Chapitre 5 Réveil
Il a mal à la tête. Très mal. Il sent qu'elle va exploser. La dernière chose dont il se souvient, c'est un grand flash de lumière, une longue traversée dans un tunnel et une sensation merveilleuse libérée par... la colère. Avant cela, rien.
Il est là, à moitié endormi, quelque chose comme ça, sur un lit à baldaquin, qu'il ne reconnaîtra pas quand il ouvrira les yeux. Pour l'instant, il est allongé, emmailloté dans de solides draps. Mais ces draps puissants qui le maintiennent immobile, il décide de ne pas s'en préoccuper pour le moment.
Les yeux toujours fermés, il essaye de se souvenir de... qui il est. Sans y parvenir. Aucune trace de son identité. Il se concentre comme jamais. Sa tête oscille de droite et de gauche à la recherche de quelque chose qui est lui.
Ses sourcils se froncent, il lui semble qu'il va mettre le doigt sur un élément de sa personnalité. Qu'est-ce que... ? Un prénom venu d'il ne sait où fuse dans son esprit... Luka ! Qu'est-ce que ce Luka ? Est-ce lui ? Est-ce une de ses connaissances ? Un instant après, il l'a totalement oublié.
Tout autour de lui, en assis tailleur sur ce qui pourrait s'apparenter à d'immenses tabourets surmontés de coussins épais de couleurs vives, quatre hommes et quatre femmes. Ils sont tous dans la force de l'âge. Détendus et concentrés.
Lui tourne la tête à droite, puis à gauche, les yeux toujours fermés. Il sent que s'il ouvre les yeux, tout ce qui a été lui va disparaître à tout jamais. Alors il plonge et replonge dans sa mémoire, comme on plongerait dans l'eau à la recherche d'improbables bulles d'oxygène.
Puis, tout à coup... ça y est, il se souvient. Anselme ! Anselme ! Il s'appelle Anselme ! Son visage s'éclaire. Il sait comment il s'appelle. C'est un bon début. La suite va lui revenir. Il en est sûr. Mais pourquoi cette impression que s'il ouvre les yeux, il oubliera tout ? Il n'en sait rien. Il pourrait se réveiller complètement et trouver des réponses à ses questions. Cependant, une étrange intuition l'invite à chercher les réponses en lui-même. Il sait – mais comment le sait-il ? – que les vraies réponses à ses questions sur son identité disparaîtront une fois qu'il aura ouvert les yeux.

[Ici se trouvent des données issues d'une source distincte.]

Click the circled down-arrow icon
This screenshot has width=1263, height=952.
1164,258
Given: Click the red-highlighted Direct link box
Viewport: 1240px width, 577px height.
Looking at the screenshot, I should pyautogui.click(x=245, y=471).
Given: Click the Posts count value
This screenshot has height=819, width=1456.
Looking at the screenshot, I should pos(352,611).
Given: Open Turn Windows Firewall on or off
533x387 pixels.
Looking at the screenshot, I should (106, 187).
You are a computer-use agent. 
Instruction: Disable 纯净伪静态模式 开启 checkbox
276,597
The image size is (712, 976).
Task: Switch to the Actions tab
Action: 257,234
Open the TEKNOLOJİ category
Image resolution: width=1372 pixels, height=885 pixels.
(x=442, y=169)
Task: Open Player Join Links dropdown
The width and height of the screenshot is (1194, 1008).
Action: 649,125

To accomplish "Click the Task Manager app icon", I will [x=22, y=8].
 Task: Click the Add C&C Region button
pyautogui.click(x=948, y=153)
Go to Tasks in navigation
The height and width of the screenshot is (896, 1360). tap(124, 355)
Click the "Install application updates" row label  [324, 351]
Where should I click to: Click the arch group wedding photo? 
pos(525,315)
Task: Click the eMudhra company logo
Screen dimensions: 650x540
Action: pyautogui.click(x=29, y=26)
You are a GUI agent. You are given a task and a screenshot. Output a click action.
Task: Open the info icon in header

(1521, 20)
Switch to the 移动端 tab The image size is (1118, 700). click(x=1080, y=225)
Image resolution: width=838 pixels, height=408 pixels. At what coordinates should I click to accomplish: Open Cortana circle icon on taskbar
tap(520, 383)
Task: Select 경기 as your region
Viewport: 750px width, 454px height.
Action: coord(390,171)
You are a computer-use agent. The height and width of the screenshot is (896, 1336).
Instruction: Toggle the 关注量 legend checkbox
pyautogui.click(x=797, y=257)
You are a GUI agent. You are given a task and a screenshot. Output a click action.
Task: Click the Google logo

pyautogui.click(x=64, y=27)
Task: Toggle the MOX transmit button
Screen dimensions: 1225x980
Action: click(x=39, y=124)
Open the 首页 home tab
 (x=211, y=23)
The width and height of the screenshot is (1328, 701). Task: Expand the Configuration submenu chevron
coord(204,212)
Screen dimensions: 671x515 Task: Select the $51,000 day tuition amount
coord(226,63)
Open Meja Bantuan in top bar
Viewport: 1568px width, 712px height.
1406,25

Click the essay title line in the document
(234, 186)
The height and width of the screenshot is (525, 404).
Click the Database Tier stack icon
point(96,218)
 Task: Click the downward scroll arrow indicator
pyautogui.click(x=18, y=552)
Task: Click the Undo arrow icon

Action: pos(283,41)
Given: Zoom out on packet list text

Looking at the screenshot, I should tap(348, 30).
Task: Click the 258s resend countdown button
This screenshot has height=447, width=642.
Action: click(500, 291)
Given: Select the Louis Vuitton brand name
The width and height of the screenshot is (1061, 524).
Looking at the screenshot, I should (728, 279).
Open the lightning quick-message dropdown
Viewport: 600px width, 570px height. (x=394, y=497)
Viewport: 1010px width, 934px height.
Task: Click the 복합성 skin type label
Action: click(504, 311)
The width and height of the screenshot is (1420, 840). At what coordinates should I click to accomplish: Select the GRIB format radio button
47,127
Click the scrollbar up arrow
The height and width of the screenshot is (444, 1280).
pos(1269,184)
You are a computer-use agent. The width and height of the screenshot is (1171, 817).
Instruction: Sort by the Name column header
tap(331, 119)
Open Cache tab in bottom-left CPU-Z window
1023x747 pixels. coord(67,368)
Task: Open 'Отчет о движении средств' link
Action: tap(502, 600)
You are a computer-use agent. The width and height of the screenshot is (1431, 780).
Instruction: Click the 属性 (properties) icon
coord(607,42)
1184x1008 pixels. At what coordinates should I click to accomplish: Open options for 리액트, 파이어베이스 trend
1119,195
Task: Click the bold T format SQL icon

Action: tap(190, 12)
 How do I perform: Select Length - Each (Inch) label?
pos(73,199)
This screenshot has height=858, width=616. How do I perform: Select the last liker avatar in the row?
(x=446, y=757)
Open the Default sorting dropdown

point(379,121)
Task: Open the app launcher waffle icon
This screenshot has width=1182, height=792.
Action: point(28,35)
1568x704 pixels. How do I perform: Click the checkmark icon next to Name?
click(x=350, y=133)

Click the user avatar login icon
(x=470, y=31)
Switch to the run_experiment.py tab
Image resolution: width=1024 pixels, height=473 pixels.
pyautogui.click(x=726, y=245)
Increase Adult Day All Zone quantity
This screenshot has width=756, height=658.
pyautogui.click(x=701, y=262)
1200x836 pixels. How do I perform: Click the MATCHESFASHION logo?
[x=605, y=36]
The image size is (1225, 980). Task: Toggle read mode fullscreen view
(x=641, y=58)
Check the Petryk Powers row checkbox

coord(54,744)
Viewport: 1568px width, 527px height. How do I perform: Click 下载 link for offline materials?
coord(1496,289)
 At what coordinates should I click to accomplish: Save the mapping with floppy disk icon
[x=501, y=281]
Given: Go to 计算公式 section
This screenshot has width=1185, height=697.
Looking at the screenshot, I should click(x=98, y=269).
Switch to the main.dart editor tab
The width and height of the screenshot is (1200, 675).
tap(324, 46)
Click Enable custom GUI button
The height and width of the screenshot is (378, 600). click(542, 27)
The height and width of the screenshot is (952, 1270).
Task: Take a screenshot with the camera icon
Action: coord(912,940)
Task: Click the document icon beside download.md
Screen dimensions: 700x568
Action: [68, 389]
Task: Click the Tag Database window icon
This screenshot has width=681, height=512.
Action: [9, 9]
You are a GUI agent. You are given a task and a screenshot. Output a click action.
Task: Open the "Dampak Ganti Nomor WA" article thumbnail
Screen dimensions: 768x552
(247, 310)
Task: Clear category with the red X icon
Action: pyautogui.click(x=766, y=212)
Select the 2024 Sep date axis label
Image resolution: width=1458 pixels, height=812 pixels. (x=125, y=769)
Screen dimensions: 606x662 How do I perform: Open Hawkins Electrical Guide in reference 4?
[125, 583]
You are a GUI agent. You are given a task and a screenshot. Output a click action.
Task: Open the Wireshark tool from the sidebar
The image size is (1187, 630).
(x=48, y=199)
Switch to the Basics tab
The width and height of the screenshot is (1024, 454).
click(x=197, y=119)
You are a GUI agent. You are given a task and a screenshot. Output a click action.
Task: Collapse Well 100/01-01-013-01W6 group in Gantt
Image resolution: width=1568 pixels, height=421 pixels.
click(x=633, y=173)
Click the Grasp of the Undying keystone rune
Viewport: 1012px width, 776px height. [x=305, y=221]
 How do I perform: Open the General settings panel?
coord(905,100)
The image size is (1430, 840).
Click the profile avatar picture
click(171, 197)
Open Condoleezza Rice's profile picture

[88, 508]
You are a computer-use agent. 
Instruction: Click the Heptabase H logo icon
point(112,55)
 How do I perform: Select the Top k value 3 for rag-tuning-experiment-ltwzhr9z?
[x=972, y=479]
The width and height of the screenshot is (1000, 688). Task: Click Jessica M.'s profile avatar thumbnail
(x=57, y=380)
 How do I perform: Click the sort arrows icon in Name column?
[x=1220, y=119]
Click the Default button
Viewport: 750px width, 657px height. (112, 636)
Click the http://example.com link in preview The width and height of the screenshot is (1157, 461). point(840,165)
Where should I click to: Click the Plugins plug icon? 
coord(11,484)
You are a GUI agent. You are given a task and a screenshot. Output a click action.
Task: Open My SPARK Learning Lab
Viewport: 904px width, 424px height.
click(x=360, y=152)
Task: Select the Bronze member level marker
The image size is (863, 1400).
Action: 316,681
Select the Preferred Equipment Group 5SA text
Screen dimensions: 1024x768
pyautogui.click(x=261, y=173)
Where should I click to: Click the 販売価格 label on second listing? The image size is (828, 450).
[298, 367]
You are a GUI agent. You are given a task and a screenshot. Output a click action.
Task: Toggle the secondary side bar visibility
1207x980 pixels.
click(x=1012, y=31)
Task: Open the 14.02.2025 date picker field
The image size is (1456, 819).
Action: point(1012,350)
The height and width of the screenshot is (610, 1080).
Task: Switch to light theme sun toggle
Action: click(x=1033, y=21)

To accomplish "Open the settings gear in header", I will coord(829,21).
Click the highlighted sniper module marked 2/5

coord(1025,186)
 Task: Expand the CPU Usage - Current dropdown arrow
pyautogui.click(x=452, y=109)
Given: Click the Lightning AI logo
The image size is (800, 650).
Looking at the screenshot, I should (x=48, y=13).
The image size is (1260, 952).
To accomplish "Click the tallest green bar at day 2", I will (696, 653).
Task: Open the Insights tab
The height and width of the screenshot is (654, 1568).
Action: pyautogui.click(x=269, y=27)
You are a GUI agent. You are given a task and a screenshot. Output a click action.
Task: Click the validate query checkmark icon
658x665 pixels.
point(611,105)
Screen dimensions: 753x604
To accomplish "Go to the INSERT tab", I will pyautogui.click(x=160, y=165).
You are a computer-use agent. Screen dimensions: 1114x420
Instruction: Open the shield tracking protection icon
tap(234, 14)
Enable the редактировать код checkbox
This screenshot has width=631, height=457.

Autour de lui, les quatre hommes et les quatre femmes, les yeux mi-clos, ne bougent pas.
Il décide de mener un combat sans merci contre l'oubli qui semble le guetter. Il s'appelle donc Anselme, mais quelle a été sa vie jusqu'aujourd'hui ? Sa tête ne bouge plus, elle est maintenant fixe. Ses pupilles s'agitent sous ses paupières à la recherche de plus amples informations sur lui-même.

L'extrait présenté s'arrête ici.